Well you know, even though Beethoven was known for developing themes, one of his tactics is having what appears to be the climax of his development sections at the end, so that it sounds as though it's still maybe part of the development when it's actually the start of the recap. An easy to piece to hear this in is in the first movement of his Ninth Symphony. Listen to the development section and you'll hear a build-up to what might sound like the climax of the development, when the orchestra is actually playing the first theme of the recap with that dramatic rolling timpani, etc... That only helps with the first theme, but still a tactic to be used. Different voicing, chord inversions, extending and diminishing themes, and using exchangeable chords with the same feature (ii in place IV, vii dim in place of V) are all also other tactics. You can also invert some themes. It really depends on what type of themes you have (more melodic, harmonic, or whatever). There's a lot of stuff. Anyways, hope that helps you get a little started. Best of luck!


----------



## Funny

EdwardBast said:


> I have a vague memory that a Haydn symphony (no. 89?) recapitulates the themes in reverse order. Haydn is famous for altered recapitulations of various sorts.

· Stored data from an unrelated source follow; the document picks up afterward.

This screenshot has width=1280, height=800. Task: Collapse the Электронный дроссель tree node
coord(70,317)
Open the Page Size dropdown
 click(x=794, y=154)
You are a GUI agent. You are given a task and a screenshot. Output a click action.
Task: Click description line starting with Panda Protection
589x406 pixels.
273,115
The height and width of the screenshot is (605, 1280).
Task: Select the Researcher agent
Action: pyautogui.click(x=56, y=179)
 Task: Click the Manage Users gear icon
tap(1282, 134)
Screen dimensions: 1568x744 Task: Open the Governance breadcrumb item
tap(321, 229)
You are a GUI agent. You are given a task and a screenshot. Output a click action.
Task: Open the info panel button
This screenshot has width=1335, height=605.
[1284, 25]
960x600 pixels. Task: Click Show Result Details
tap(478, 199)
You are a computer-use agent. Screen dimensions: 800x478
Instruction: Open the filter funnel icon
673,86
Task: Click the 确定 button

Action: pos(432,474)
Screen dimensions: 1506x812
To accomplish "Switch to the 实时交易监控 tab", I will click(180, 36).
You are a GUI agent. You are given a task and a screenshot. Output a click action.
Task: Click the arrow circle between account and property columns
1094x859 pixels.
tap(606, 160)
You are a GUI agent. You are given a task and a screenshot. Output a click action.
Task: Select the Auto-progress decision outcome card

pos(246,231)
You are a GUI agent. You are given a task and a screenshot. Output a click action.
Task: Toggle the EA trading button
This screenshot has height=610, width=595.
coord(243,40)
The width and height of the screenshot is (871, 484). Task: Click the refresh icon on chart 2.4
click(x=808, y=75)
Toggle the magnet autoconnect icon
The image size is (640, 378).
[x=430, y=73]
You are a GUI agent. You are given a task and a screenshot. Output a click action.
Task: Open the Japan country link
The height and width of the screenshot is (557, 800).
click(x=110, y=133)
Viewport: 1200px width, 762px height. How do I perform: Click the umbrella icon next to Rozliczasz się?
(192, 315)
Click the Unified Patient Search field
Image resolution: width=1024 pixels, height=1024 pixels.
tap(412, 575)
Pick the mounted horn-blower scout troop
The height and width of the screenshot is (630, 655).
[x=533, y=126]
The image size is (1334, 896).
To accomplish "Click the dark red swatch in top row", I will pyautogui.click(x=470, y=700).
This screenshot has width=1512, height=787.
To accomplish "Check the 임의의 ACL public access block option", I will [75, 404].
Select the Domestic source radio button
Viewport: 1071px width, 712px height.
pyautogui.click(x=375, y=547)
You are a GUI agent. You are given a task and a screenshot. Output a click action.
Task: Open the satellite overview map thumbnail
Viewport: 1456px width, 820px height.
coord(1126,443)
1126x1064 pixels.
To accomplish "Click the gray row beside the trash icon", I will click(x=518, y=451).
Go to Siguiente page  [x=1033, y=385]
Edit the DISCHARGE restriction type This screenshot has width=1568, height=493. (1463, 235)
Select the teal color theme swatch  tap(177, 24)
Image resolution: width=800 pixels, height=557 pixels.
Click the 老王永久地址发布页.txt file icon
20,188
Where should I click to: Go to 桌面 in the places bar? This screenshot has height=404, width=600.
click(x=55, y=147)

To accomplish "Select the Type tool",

I think you may be thinking of Symphony 87. And yes, any question of varying recapitulation - or to go wider, playing with the listener's expectation of the recapitulation - calls for a thorough immersion in the music of Haydn, who developed dozens of ways to do so.

And Bevo, you might like the second movement of Haydn's 49th, where the main theme is long widely separated notes and the development works on a theme with a series of choppy repeated notes. The latter gets sequenced until one of them turns out to be somehow the beginning of the main theme and you realize the recap has already begun. It's a great moment.


----------



## Dim7

EdwardBast said:


> Perhaps the most radical standard way to drastically vary the recapitulation in first movement sonata forms is the Russian or Eastern European variant (my terms I believe). In this approach the first theme is not recapitulated and the recap begins with the second theme. Tchaikovsky's 4th and 6th symphonies, Rachmaninoff's 2nd...


If the exposition repeat is played, the first movement of Rachmaninoff's 2nd symphony is in fact in a standard pop song form! 

Intro - verse (1st theme) - chorus (2nd theme) - verse (1st theme) - chorus (2nd theme) - middle 8 (development) - chorus (2nd theme) - outro (coda)


----------